_EXERCISE_:
Find each line of the entries below that contains the word "center", and copy those lines.

_INPUT DATA_:
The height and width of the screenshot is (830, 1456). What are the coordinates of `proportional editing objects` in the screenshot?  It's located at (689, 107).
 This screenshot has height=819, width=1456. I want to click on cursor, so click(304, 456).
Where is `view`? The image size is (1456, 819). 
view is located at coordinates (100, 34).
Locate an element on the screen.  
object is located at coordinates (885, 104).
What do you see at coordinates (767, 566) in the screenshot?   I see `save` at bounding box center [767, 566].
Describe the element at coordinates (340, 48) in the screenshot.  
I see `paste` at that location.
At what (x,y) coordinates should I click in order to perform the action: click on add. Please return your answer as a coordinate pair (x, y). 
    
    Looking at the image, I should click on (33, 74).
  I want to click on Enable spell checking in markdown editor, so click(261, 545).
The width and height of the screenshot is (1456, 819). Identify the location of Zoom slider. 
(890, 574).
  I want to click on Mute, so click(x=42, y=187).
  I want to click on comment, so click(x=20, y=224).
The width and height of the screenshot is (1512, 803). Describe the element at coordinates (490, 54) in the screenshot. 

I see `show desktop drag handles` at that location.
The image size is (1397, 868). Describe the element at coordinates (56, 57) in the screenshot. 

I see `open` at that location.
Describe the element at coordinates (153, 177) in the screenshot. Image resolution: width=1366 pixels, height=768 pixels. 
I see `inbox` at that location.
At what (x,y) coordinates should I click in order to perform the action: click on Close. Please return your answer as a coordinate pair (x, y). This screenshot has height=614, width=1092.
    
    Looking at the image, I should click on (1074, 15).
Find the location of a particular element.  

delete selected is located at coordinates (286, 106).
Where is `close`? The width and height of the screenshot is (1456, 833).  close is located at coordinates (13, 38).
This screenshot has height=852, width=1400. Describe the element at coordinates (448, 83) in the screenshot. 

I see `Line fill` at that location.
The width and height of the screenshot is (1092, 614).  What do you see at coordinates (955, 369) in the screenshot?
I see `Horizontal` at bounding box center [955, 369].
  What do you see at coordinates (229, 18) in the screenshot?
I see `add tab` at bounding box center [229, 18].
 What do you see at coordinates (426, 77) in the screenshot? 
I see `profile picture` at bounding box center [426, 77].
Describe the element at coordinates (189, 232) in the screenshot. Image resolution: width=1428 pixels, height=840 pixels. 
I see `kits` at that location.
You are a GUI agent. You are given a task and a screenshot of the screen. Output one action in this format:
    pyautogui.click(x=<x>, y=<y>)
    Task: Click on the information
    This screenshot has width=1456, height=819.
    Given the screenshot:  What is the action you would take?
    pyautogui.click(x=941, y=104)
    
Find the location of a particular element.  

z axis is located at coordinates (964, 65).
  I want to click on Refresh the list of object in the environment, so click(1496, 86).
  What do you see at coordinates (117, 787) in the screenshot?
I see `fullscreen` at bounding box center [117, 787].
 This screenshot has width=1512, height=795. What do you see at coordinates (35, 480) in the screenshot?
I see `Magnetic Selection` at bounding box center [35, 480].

_ANSWER TO THE PROBLEM_:
What do you see at coordinates (767, 566) in the screenshot?   I see `save` at bounding box center [767, 566].
I see `Horizontal` at bounding box center [955, 369].
I see `add tab` at bounding box center [229, 18].
I see `profile picture` at bounding box center [426, 77].
I see `fullscreen` at bounding box center [117, 787].
I see `Magnetic Selection` at bounding box center [35, 480].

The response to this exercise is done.